Bacteria are prokaryotes, which means they are much much smaller and simpler than any one of our cells in our body. In fact they are about the same size as the mitochondria organelles in our cells. Mitochondria are the ATP-producing energy factories of our cells, and all they do is break apart fatty acids (called beta-oxidation) and oxidize Acetyl-CoA, the produce of beta-oxidation and glycolysis of glucose. A bacterium has to to all that and more all in a small package. As a result, bacteria often can only exist on certain nutrients: lactose, glucose, fatty-acids with a certain number of carbons, etc. These are called metabolic pathways, and they represent a specific set of chemical reactions that eventually result in the production of ATP, the energy currency of living things.

The obvious conclusion to draw here is that macronutrient ratios will likely be fairly important for determining the composition of gut flora, but it will not be a question of carbohydrate versus fat. It will be a question of 4-chain saturated fatty acids versus 18-chain monounsaturates, glucose versus fructose versus galactose, because that's the level of detail required for metabolic pathways. In addition, there is almost certain to be some synergy between various forms of bacteria when they form little symbiotic colonies, with one living off the metabolic produces of the other.

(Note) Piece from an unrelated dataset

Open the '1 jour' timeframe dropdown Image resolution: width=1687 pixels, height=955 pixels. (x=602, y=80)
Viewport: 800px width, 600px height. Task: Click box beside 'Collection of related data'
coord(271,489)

Micronutrients may also matter to gut biofilm composition. Most biochemical processes in the body require enzymes to catalyze the reaction. Enzymes are usually protein chains in which one amino acid group has had a elemental substitution that acts as an active site with chemical activity. An example is the iron site on hemoglobin that binds oxygen in your red blood cells. I would guess that bacteria can do the substitution themselves, which is to say they should be able to build their own enzymes from the elemental forms of the required minerals rather than necessarily requiring the amino group preformed. The point I am trying to make is mineral deficiencies might kill off various strains of gut bacteria.

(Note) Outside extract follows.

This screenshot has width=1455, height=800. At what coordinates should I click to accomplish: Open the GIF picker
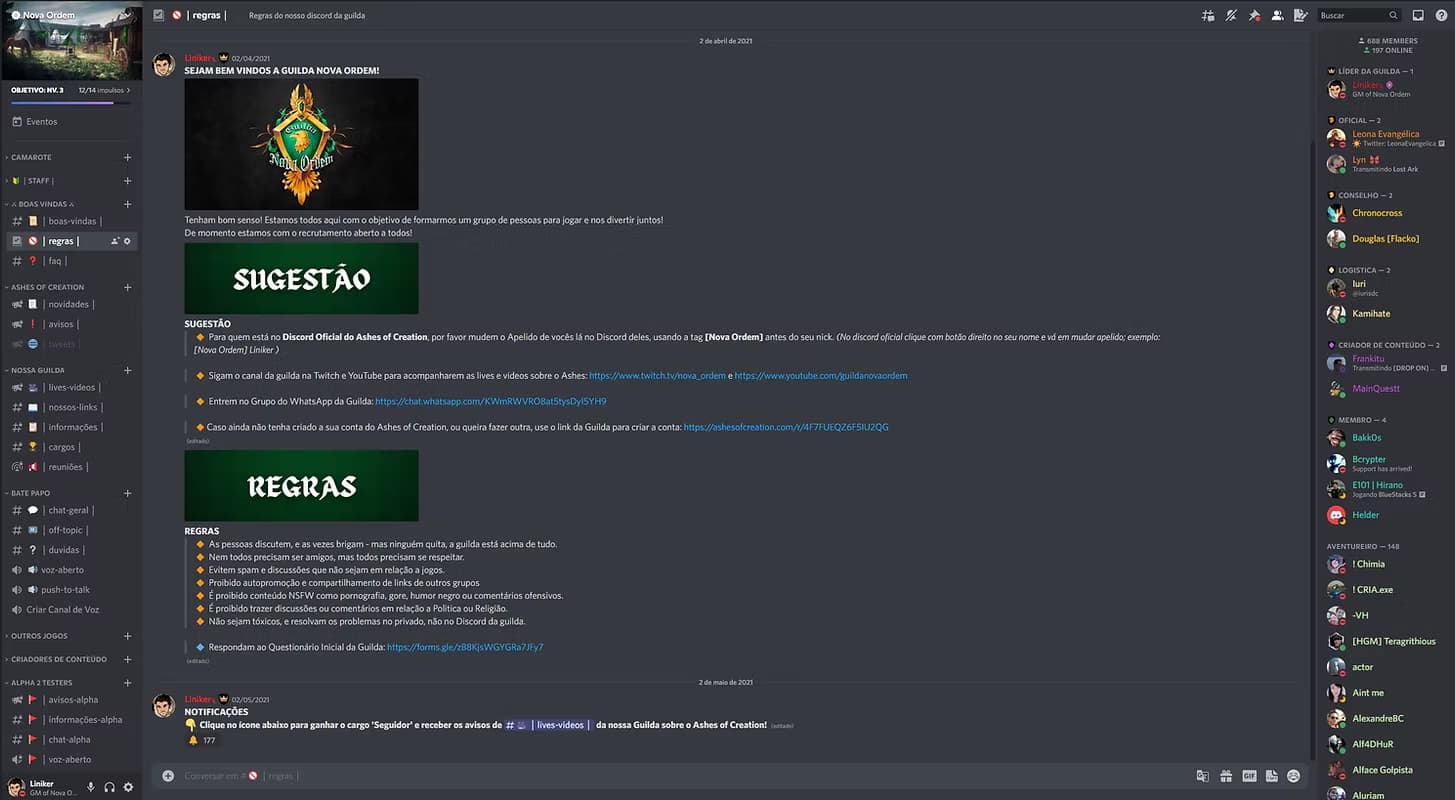pyautogui.click(x=1249, y=776)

Overall I think this line of research is very interesting and likely to provide many interesting results. This might, for example, end up being a very strong argument against the prophylactic employment of antibiotics. At a minimum, patients should be prescribed probiotic cultures after their antibiotic treatments, and, oh yeah, those probiotics should actually be, you know, alive when ingested.

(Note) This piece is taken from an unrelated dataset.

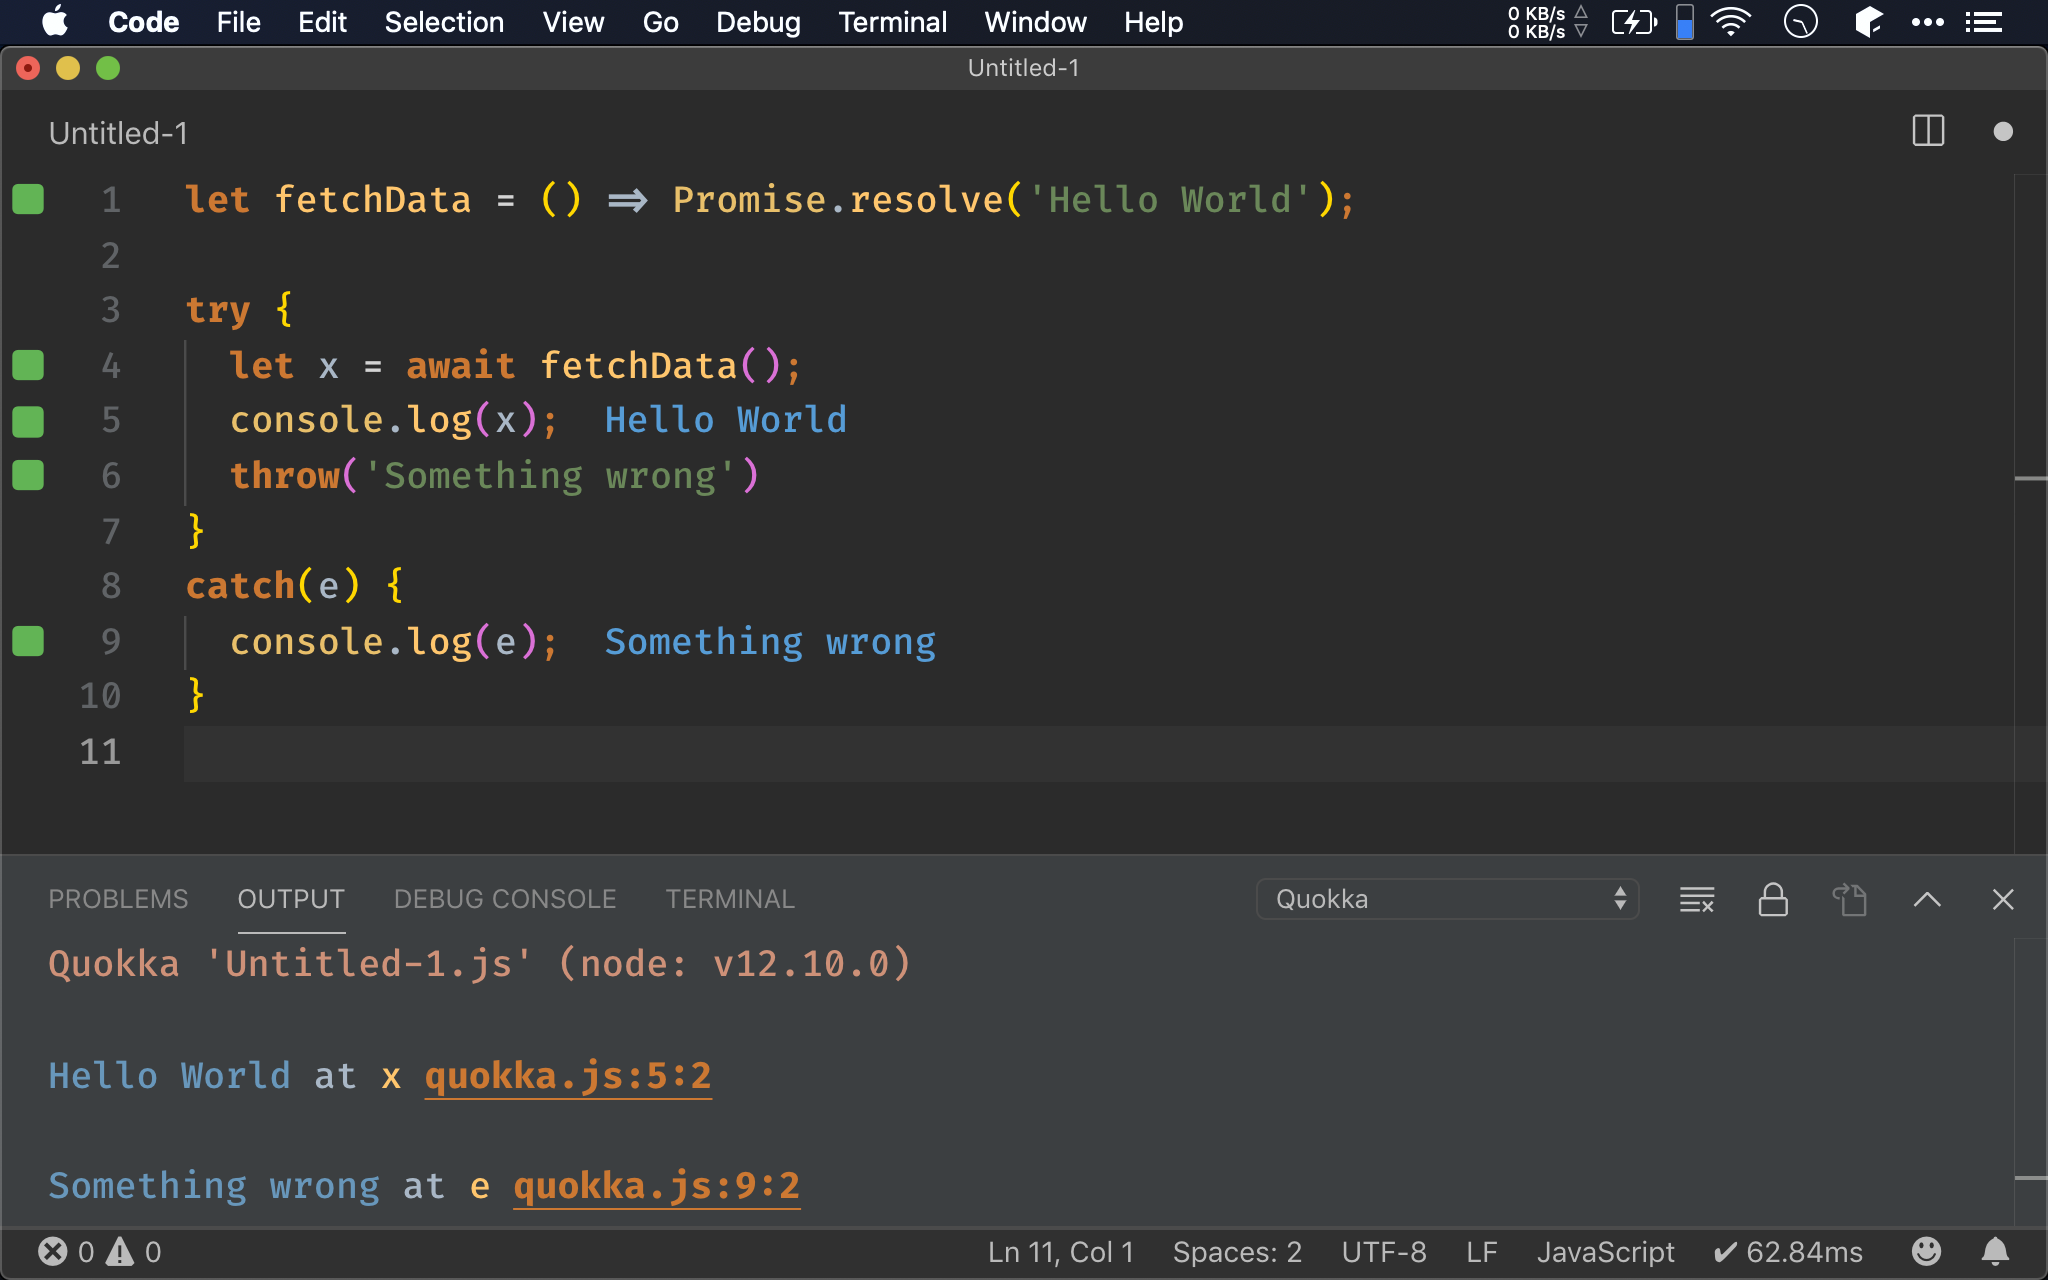Open the Debug menu in menu bar
The width and height of the screenshot is (2048, 1280).
[758, 22]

A useful research project would be a large-scale longitudinal study (tens of thousands of patients over 10 - 15 years), where patients' gut bacterial colonies are sampled at regular intervals and the patients are monitored for the development of various diseases. The initial states of gut flora, if they remain consistent, may produce correlations for the relative risks of various diseases. If the composition changes, the natural question is if any new diseases presented at the same time. The US National Institute for Health has instituted a survey program to determine the genomes of gut flora, the Human Microbiome Program, which is an important first step.

I started taking a Lactobacillus and Bifidobacterium probiotic a couple of weeks ago as a trial. I did notice changes in my stool almost immediately; for the sake of brevity I will spare you the details. Bacterial cultures, like fish oil, should be stored in the refrigerator but unlike fish oil bacteria don't withstand freezing too well.